Dördüncü Hakikat: Şeriat-ı garra kelâm-ı ezeliden geldiğinden ebede gidecektir. Zira şecere-i meylü’l-istikmâl-i âlemin dalı olan insandaki meylü’t-terakkinin muhassal ve semeresi olan istidadın telâhuk-u efkârla hasıl olan netaici teşerrüb ve tegaddi ile büyümesi nisbetinde şeriat-ı garra zîhayat gibi tevessü ve intibak edeceğinden ezelden gelip ebede gideceğine bürhan-ı bâhirdir. Sadr-ı evvelin hürriyet ve adalet ve müsavatı -bahusus o zamanda- delil-i kat’îdir ki Şeriat-ı garra, -kemalde olmayan- müsavatı, adaleti ve hürriyet-i hakkı cemi revabıt ve levazımatıyla câmidir. İmam-ı Ömer ve İmam-ı Ali ve Salâhaddin-i Eyyubî-i Kürdî âsarı bu müddeaya delil-i alenidir.
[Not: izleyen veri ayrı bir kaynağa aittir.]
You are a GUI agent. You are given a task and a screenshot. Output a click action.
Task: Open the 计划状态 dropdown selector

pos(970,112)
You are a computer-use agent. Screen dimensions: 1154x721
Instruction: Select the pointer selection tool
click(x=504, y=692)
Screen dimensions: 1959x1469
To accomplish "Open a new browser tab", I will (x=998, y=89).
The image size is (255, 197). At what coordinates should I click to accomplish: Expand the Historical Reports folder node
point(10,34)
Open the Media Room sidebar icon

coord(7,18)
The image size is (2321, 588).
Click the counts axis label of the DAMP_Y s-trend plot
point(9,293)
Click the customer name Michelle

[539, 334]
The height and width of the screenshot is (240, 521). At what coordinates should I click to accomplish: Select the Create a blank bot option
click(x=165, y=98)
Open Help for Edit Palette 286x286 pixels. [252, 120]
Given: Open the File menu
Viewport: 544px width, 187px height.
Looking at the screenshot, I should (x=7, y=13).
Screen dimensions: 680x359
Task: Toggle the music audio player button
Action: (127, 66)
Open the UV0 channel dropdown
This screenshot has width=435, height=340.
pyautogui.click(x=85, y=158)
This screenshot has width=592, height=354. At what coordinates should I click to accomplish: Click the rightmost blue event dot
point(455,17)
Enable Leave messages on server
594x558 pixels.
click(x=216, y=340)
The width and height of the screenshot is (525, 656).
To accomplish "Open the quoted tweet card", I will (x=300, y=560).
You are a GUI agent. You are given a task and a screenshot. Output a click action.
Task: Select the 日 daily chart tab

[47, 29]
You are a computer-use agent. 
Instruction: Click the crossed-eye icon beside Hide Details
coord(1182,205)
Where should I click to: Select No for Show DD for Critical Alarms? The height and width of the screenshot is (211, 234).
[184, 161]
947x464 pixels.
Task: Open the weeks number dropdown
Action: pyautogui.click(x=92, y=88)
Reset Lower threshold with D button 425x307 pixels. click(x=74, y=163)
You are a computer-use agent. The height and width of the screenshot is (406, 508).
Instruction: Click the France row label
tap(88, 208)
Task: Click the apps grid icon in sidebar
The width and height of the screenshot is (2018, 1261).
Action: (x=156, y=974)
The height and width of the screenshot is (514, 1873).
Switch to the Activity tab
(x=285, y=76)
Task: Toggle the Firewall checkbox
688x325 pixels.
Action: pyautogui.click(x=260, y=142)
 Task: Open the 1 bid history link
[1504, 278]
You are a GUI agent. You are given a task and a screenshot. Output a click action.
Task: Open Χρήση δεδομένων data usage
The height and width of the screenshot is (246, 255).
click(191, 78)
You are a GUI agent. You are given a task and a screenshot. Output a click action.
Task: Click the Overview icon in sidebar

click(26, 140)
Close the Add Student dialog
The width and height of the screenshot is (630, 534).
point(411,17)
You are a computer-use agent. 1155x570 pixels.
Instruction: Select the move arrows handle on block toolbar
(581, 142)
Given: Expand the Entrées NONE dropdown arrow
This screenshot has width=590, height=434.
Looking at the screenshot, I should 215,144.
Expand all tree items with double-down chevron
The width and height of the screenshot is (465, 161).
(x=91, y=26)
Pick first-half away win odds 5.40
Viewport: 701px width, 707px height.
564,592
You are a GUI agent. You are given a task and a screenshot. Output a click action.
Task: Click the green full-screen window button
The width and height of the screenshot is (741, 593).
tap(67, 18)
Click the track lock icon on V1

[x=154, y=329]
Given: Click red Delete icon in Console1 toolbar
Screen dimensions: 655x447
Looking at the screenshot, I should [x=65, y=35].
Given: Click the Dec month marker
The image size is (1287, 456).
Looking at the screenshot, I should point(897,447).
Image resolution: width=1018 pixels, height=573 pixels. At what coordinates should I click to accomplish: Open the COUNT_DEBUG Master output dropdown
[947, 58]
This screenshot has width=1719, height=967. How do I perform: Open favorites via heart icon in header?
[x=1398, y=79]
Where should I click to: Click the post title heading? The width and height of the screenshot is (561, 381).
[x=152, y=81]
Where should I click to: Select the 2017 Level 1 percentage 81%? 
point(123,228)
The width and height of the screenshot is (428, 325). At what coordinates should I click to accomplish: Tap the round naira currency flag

Buna binaen kat’iyen hükmediyorum: Şimdiye kadar noksaniyetimiz ve tedenniyatımız ve sû-i ahvalimiz dört sebepten gelmiş:
1- Şeriat-ı garra’nın adem-i müraat-ı ahkâmından;
2- Bazı müdâhinlerin keyfemâyeşâ sû-i tefsirinden,
3- Zâhirperest âlim-i cahil veyahut cahil-i âlim taassubat-ı nâbemahalden,
4- Sû-i tali’ ciheti ile ve sû-i intihab tariki ile müşkilü’t-tahsil Avrupa mehasinini terk ederek, çocuk gibi heva ve hevese muvafık zünub ve mesavi-i medeniyeti tuti gibi taklittir ki, bu netice-i seyyie zuhur ediyor. Memurîn hakkıyla vazifesini ifa etse, memur olmayan ilcaat-ı zamana muvafık sa’yetse; sefahete vakit bulmayacaktır. Bu iki kısmın herhangisinde bir ferd, sefahete inhimak gösterdiyse, bu heyet-i içtimaiye içinde muzır bir mikrob suretine giriyor.